··· Trecho fornecido

O primeiro Tron (1982) foi um filme muito à frente de seu tempo, e por isso mesmo foi ignorado (até pelo Oscar, que se recusou a deixá-lo concorrer ao prêmio de efeitos especiais por se tratar de um truque de animação). Ainda mais porque estreou no mesmo ano que ET, de Spielberg. A Disney investiu muito neste filme, na tentativa de ser "descolada", distante da imagem tradicional de Mickey e Donald, mas acabou indo longe demais. Mas uma pequena parte de futuros Geeks - que fomentariam o que hoje é a Internet e seus conceitos - cresceu fascinada por esse filme, e eu não fui exceção. Numa época onde não tinha nem videogame, passei dias viajando com essa imagem na revista:



Pensava em ter uma roupa dessas pra ir pra escola... e hoje isso pode ser realidade!

Meu gosto pelo azul e pelo degradê são influência desse filme, como alguém mais atento pode perceber olhando a barrinha do título dos posts.

······
··· Dados do exercício

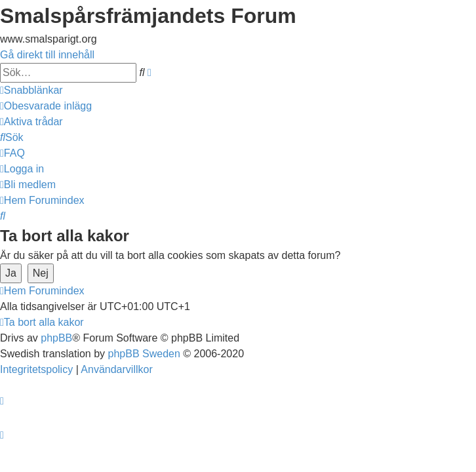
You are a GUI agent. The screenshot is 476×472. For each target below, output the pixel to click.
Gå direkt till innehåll (47, 54)
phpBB (56, 338)
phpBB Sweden (144, 353)
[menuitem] (46, 106)
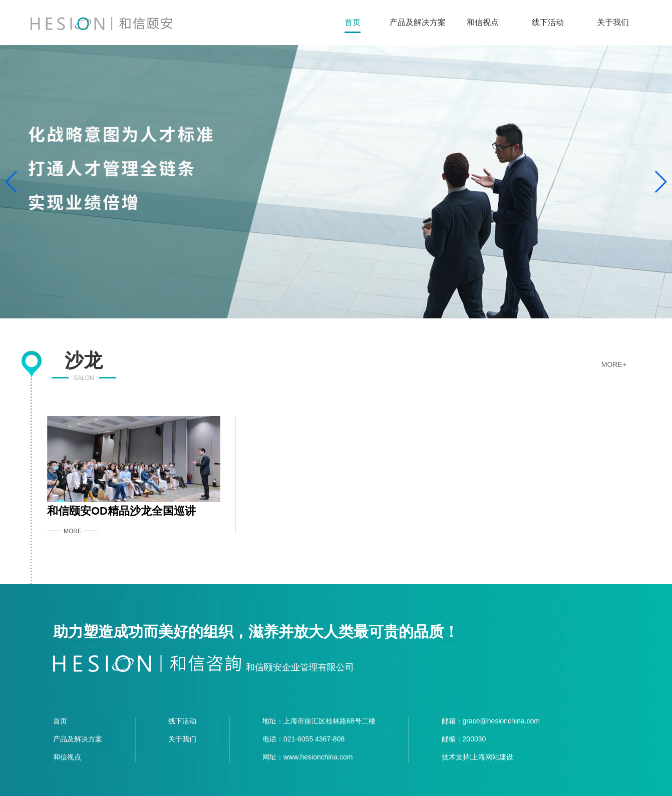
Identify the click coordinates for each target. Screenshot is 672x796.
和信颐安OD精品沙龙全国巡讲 (121, 511)
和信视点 (483, 22)
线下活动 (548, 22)
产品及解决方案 (418, 22)
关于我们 (613, 22)
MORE (73, 531)
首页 (353, 22)
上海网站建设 (492, 757)
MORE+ (614, 364)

······

> [Tarefa proposta 1] Segundo o trecho sobre o filme Tron, por que o Oscar não permitiu que o primeiro Tron concorresse ao prêmio de efeitos especiais?
> [Tarefa proposta 2] Apresente em lista numerada as linhas dos registros, do início destes até a linha que contém "[menuitem] (46, 106)", inclusive. Omita as imagens e as linhas em branco.

> [Resposta correta 1] Por se tratar de um truque de animação.

> [Resposta correta 2]
1. You are a GUI agent. The screenshot is 476×472. For each target below, output the pixel to click.
2. Gå direkt till innehåll (47, 54)
3. phpBB (56, 338)
4. phpBB Sweden (144, 353)
5. [menuitem] (46, 106)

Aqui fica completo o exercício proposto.